---------- Document segment ----------
Thanks for all the help! I’m going to look for the connection point where the dash bulb wires come together and trace that back to the switch. A lot of the wiring behind the dash looks original so I could have a bad connection or loose wire somewhere.
Or possibly a wire that has the outer casing flaking off. After 60+ years the insulation gets brittle and will crack and fall off especially if anything is moved. Be on the lookout for that also.
 
I'm new to the forum and know this is a late reply. I had the same problem on my '55. It turned out to be that someone had ran the ground wire from the radio into the dash light system. Disconnected this wire (green fabric covering) and the lights worked perfectly.
 
You have some great advice here already, but I'll share that I had some weird electrical issues when i bought my '56. The wiring diagrams I found were not helpful. I found a big, clear, color coded, laminated wiring diagram on ebay that even i could understand. It has helped me alot.
 
Tommy, I had issues with individual dash lights on my 56 T-Bird. These cars are 60 plus years old and all of the dash lighting relies on the chassis / body for the ground. Even well protected cars will suffer with some corrosion that results in a high resistance ground where the lamp base contacts the dash.

I made a dedicated ground wire that I ran to every lamp base, rear of the instrument cluster, base of the headlight switch and a freshly drilled and screwed to a clean part of the sheet metal under the dash. Also make sure that you have a good ground strap between the engine block and the firewall.

This may not solve your individual problem, but I recommend this for all cars of this vintage.
---------- Stored data ----------
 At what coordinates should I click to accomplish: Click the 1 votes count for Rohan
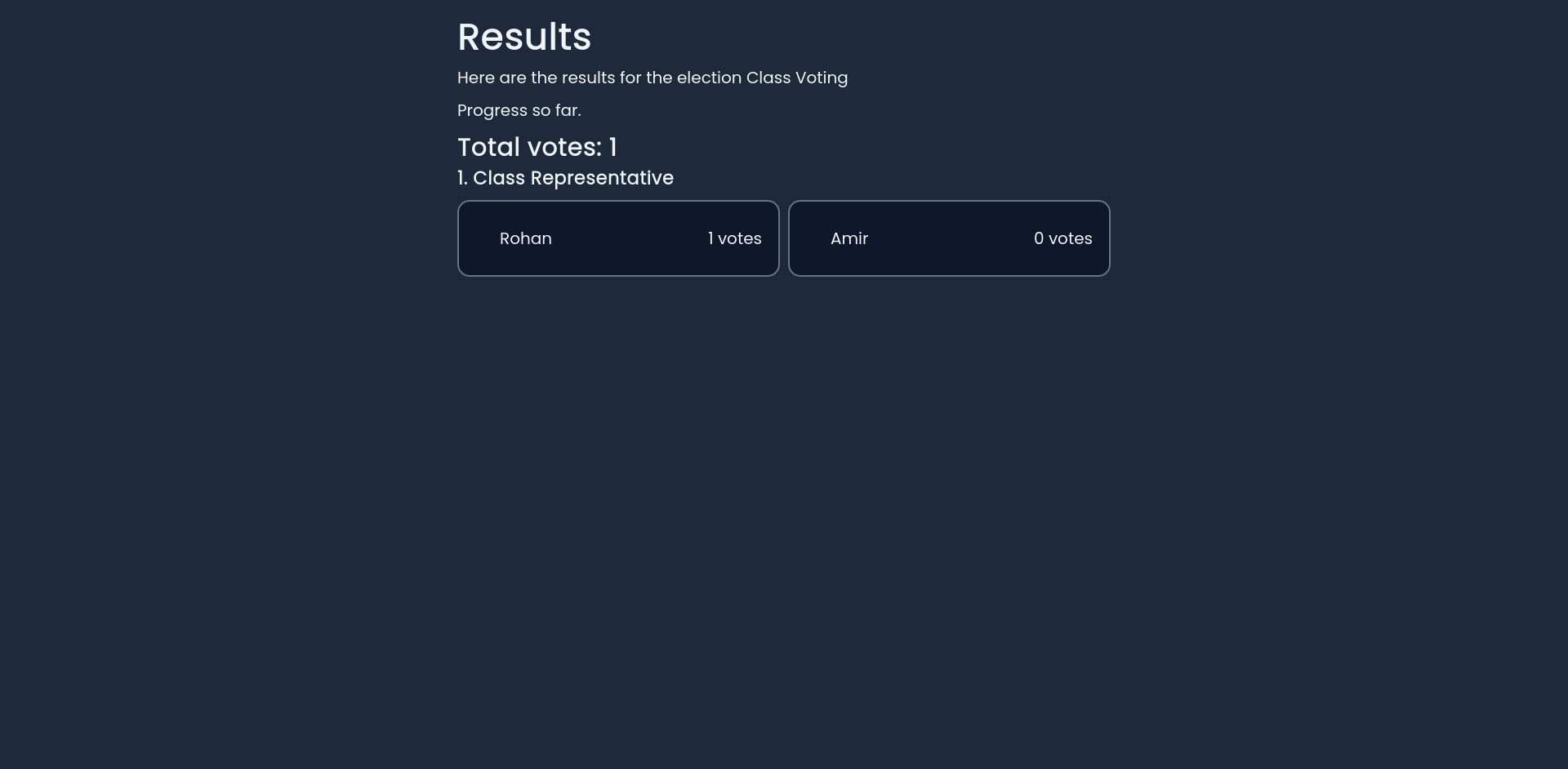pos(734,238)
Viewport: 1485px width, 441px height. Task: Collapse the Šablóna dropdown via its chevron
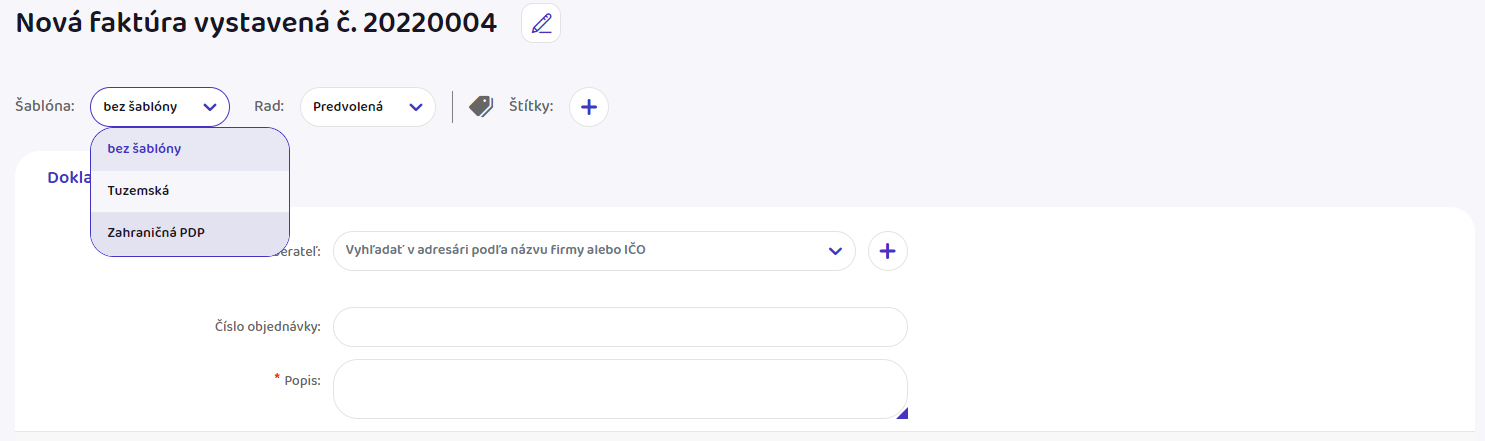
----------
▶ [Exercise brief]: In the forum thread about dash lights, what caused the problem on the '55?

▶ [Answer for the task]: Someone had run the ground wire from the radio into the dash light system.